Se
extrañan tus besos. El pensamiento me asaltó como un robo mientras iba llegando a la
estación de Liniers, y sentí que tanto yo, como el entorno, como el día, cambiaban.
De pronto la sangre corría veloz. De pronto tuve que pensar adonde iba y que día
era. De pronto mi cuerpo y mi mente reaccionaban a ese pensamiento, a tus labios,
a tu boca entreabierta, casi podría asegurar que sentí el sabor y el aliento de
aquellos besos. Podría demorarme en ellos, buscar donde sentarme, detenerme, bajar
del tren en la próxima estación, abandonar las cosas que tenía por hacer, podía
perderme en un café, olvidar el libro que leía, podría haber hecho todo eso y
mucho más. Extrañaba tus besos, aquel ingreso a lo imposible, cuando el exterior
desaparecía en aquellas habitaciones donde adivinábamos los rincones y medíamos la
longitud de nuestros cuerpos. Tu piel en contacto con mi piel. Tu cuerpo
esperando. Mis manos avanzando, tocándote. Recordé las luces que
meticulosamente apagaba, la música que sonaba, la ropa arrinconada de cualquier
manera, los zapatos dispersos. Sentí el abandono lacerante de caer, el abismo amado y ansiado y tantas veces buscado y otras tantas negado.
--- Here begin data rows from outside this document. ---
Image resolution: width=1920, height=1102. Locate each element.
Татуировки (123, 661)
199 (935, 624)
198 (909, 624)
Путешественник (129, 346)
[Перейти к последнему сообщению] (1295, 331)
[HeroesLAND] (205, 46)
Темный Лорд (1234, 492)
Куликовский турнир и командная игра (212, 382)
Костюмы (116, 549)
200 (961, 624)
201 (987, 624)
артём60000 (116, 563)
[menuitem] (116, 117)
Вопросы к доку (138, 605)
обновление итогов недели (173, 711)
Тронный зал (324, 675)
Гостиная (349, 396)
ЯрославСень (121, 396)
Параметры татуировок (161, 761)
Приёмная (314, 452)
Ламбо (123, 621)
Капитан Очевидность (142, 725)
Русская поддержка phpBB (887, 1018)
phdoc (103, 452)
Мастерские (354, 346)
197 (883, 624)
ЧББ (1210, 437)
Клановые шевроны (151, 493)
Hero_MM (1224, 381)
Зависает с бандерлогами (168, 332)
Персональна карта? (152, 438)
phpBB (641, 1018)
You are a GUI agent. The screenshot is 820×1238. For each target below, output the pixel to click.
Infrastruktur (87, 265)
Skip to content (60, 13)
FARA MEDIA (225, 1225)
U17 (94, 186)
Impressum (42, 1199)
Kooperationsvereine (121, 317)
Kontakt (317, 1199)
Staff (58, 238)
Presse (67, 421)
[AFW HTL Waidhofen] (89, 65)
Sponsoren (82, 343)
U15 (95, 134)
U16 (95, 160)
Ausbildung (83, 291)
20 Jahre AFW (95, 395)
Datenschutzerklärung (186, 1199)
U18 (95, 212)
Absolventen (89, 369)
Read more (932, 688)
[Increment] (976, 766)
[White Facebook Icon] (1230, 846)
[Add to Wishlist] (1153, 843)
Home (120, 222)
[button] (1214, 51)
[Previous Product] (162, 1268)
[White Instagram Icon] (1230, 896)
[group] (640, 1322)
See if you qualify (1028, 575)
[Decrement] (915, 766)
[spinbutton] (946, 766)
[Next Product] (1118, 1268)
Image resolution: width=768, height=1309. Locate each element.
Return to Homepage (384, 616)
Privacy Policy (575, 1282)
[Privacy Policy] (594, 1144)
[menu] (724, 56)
El tren se
detuvo. Bajó gente. Subió gente. Un vendedor voceaba su oferta. Un pibe le dio
el asiento a una mujer. Me extravié en las cotidianeidades del tren,
en su andar, en su falta de ruido ahora que los vagones eran nuevos. Miré hacia afuera, todavía tenía el libro en la mano y el bolso seguía en el piso. Suspiré con
pena y dolor, volví a la novela sabiendo y comprendiendo, que iba a seguir extrañándolos.